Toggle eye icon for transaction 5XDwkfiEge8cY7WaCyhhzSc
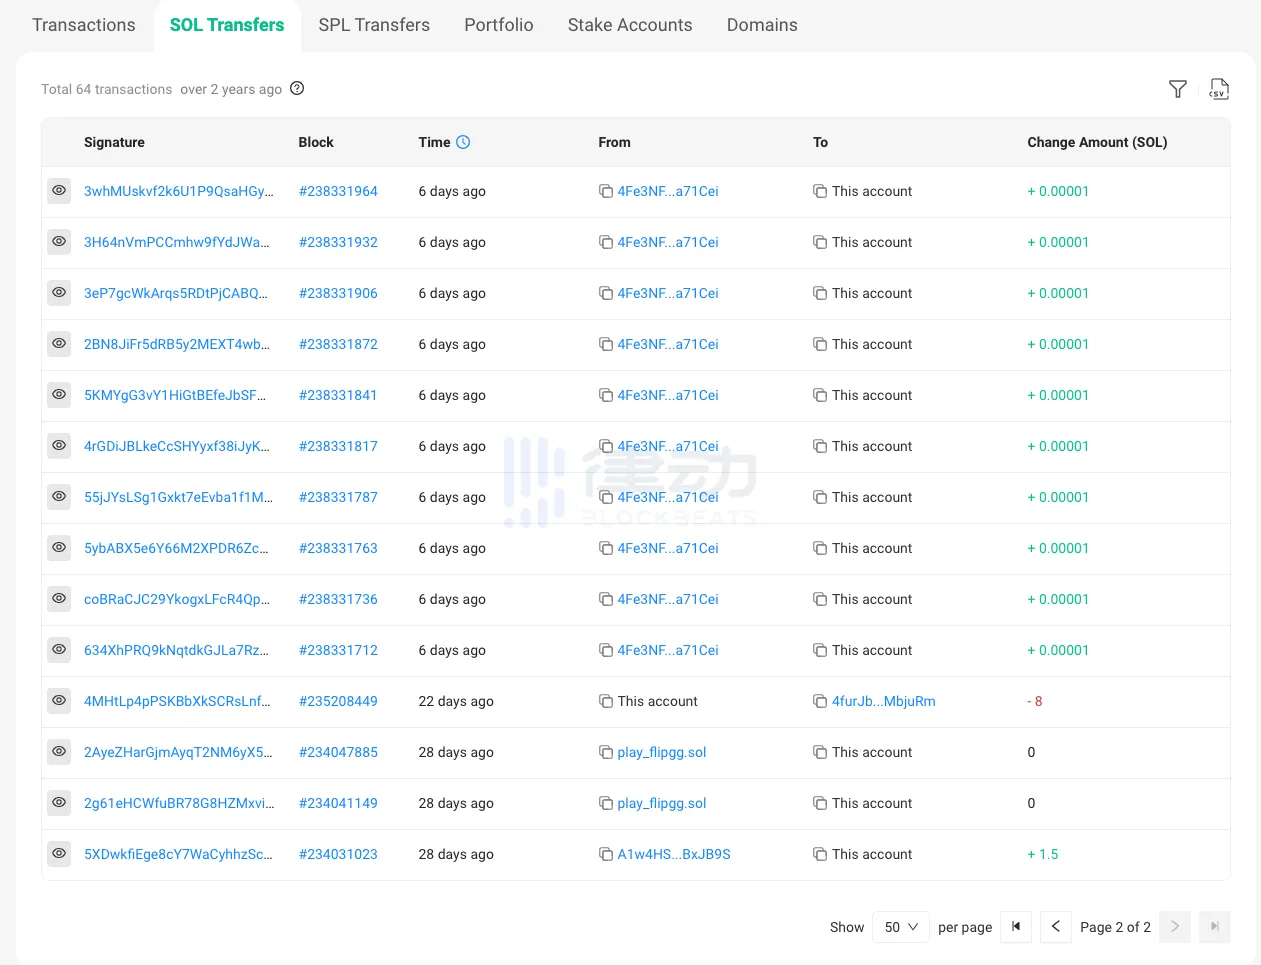1261x965 pixels. pyautogui.click(x=59, y=853)
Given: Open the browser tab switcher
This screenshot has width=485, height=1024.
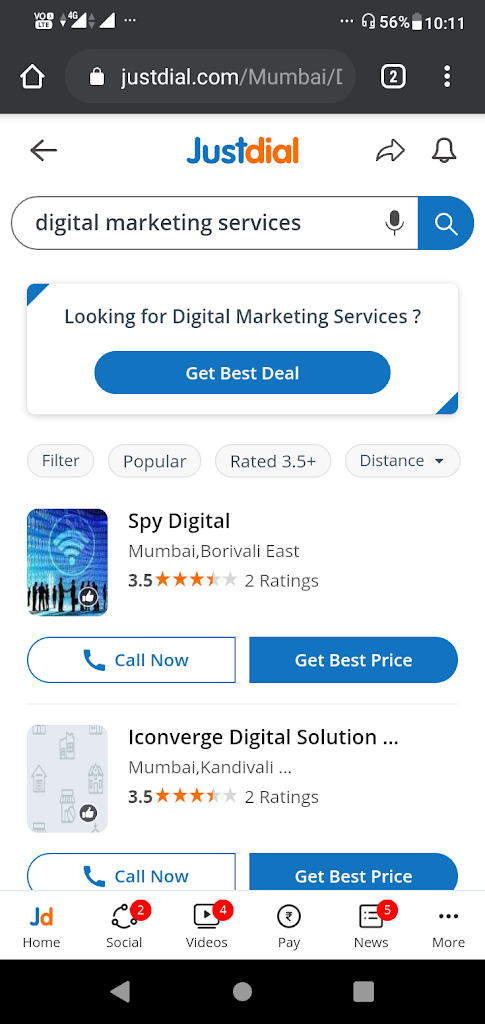Looking at the screenshot, I should click(x=393, y=78).
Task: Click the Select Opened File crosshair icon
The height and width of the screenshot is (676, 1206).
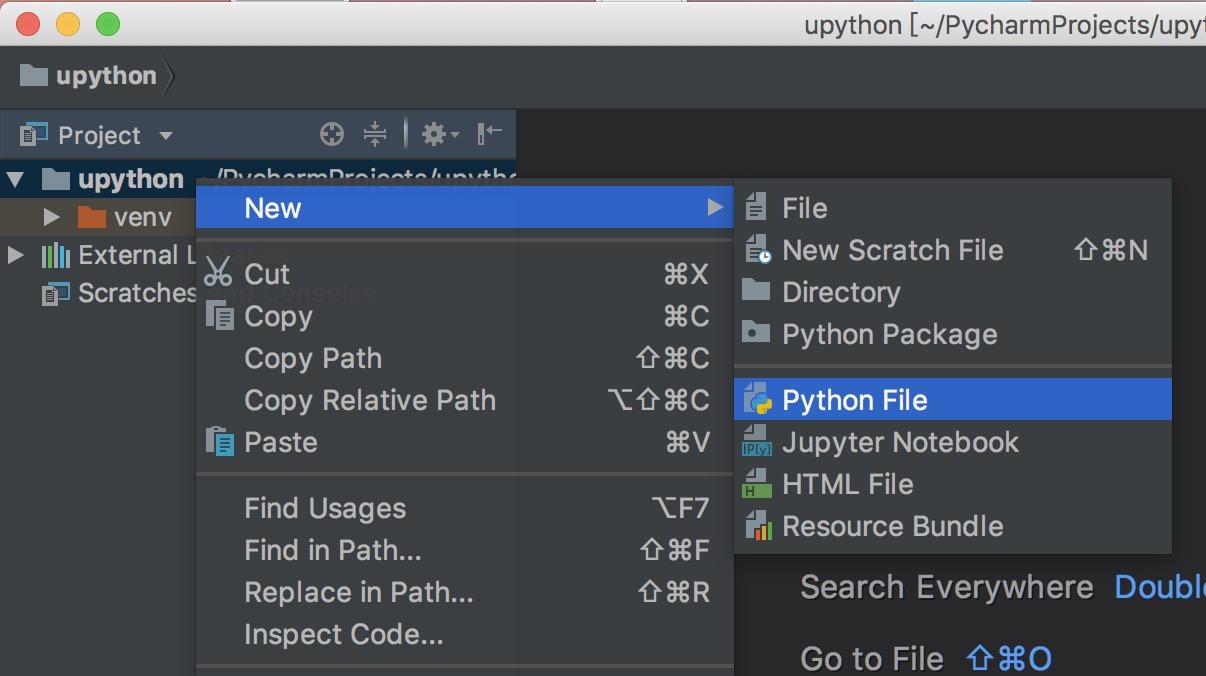Action: coord(331,133)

_Problem details_
Repeat exactly the lines from the one containing "The height and" to the last line of the data above, both included, and write no pictures into the copy.

_Response below_
The height and width of the screenshot is (676, 1206).
Action: coord(331,133)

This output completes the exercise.